By Daniel Hunter
A resistance to change and a lack of social media savvy amongst senior leaders is holding organisations back from rebuilding trust and fostering cultures of openness, collaboration and innovation in their organisations.
That’s according to new CIPD research on the current landscape of social media and employee voice, launched today at the annual Voice and Value conference at the London School of Economics.
The CIPD is urging employers to recognise that social media is driving us headlong into an age of mass collaboration and mass transparency, and if they don’t embrace this with open arms they will find themselves on the back foot.
The research, conducted for the CIPD by Silverman Research, highlights that social media presents employers with the opportunity to truly engage their staff in shaping the future direction of their organisations. Not only does it give employees an open channel through which to feed views upwards, but it also enables greater collaboration and knowledge sharing between employees at all levels, which is how new ideas and innovation prosper. What’s more, social media interactions give organisations access to a unique blend of qualitative and quantitative data that can drive greater employee and customer insight.
The report comes hot on the heels of a worrying deterioration in employee voice, recorded by the CIPD’s quarterly Employee Outlook last month, and highlights that traditional employee surveys designed to give employees a voice can actually distract many leaders from listening and acting on employees’ true ideas and concerns.
The new research concludes that the biggest barrier preventing employers from embracing social media as a channel for employee voice is inaction and resistance to change amongst leaders. It found senior leaders often lack understanding of how social media works and the power of the data it can generate.

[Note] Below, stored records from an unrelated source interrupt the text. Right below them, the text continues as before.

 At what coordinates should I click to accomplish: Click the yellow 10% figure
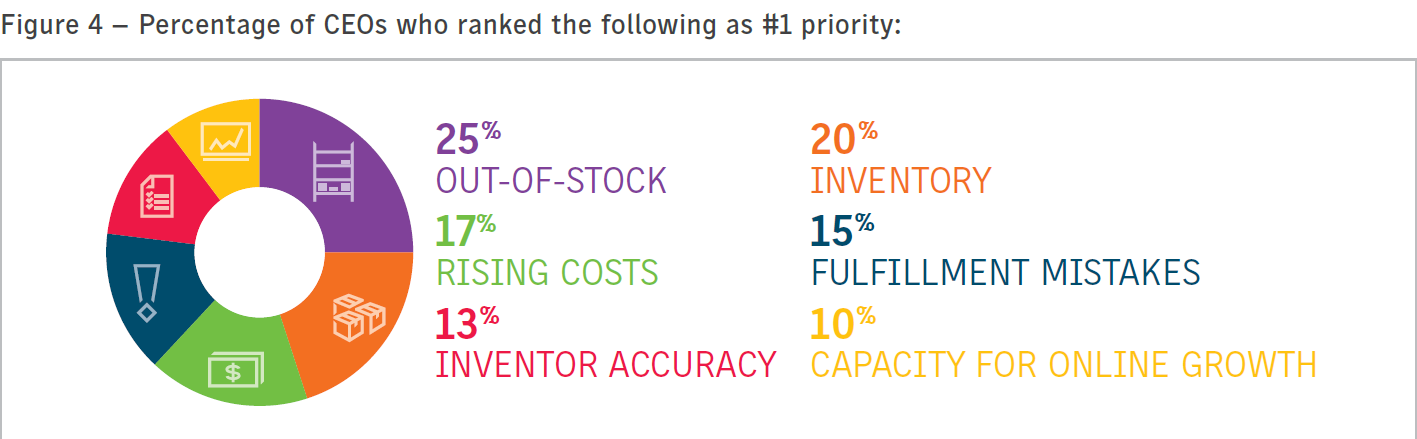[x=843, y=322]
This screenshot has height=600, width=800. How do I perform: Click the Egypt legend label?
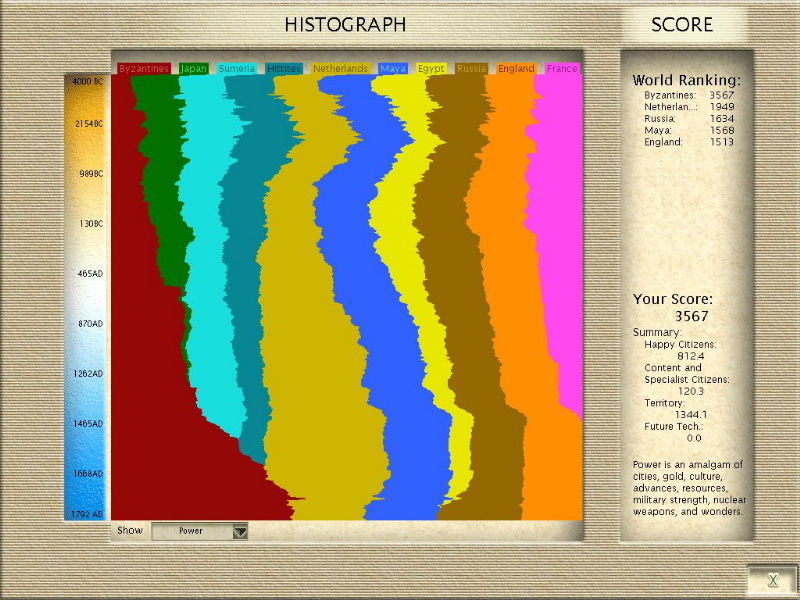(x=431, y=69)
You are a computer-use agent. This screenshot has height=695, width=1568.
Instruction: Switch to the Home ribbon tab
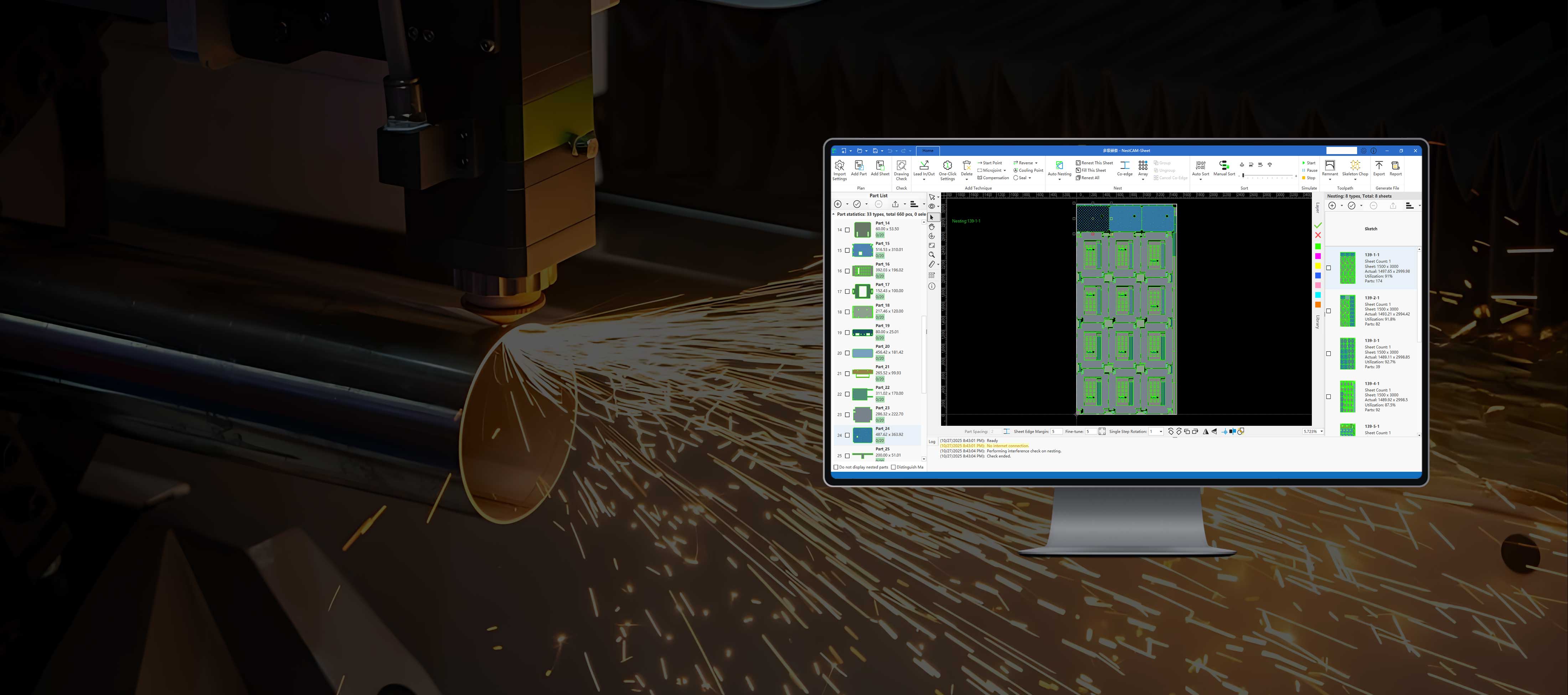tap(928, 150)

In particular, it argues that too much weight is given to the potential perils associated with a more open approach, while the benefits of more traditional systems are overrated. This prevents leaders from driving the cultural shift required in moving from a top-down hierarchical culture to a transparent culture that fosters openness, honesty, collaboration and innovation.
Meanwhile, employees in some organisations that have been slow to embrace social media have taken matters into their own hands by forming unofficial channels of communication between fellow colleagues and external audiences.
“For organisations to thrive, employees must be given the opportunity to discuss how their organisations can innovate and feed their views upwards, as well as having the freedom to blow the whistle about genuine issues at work,” Jonny Gifford, research adviser at the CIPD, commented.
“Social media won’t always be the most appropriate channel for discussing issues, but employers must wake up to the fact that they can’t ignore it. Employee voice expressed through social media is much more influential because it is more likely to be heard. In comparison, employee surveys are ‘voice without muscle’. Social media affects even organisations that have been slow in the uptake, whether they realise it or not or whether they like it or not, so employers must start designing their own future in employee voice before it designs them.
“Our research suggests that the risks associated with inaction are far greater than those associated with embracing social media as a channel for employee voice. We need to remain alive to some of the potential risks of social media — for example, will it make organisations more susceptible to group think and social herding, which aren’t always conducive to organisational growth and success?
“But employers should also be thinking hard about the opportunity social media gives them to simultaneously collect opinions and facilitate discussion about genuine opinions and ideas, and to analyse the data in rich and meaningful ways. ”
Regardless of the channels of communication at play, the CIPD advises employers to ensure that they create the right cultures and conditions in their organisation for employee voice to flourish, so that wrongdoing is called out and good ideas and innovation prosper:
– People will only speak up when they feel it is safe to do so, so senior managers must drive a culture of transparency and honesty, in which employees trust the organisation enough to express their views, whether they are invited to offer them or do so of their own volition
– If employees feel their suggestions are unlikely to go unheard, they will be more likely to feel that input is simply wasting time. Explanations should always be offered by leadership if certain suggestions cannot be put into practice and employees who make valuable suggestions for change and innovation should receive due recognition
– Adopting social media within organisations is one way of helping to develop these conditions.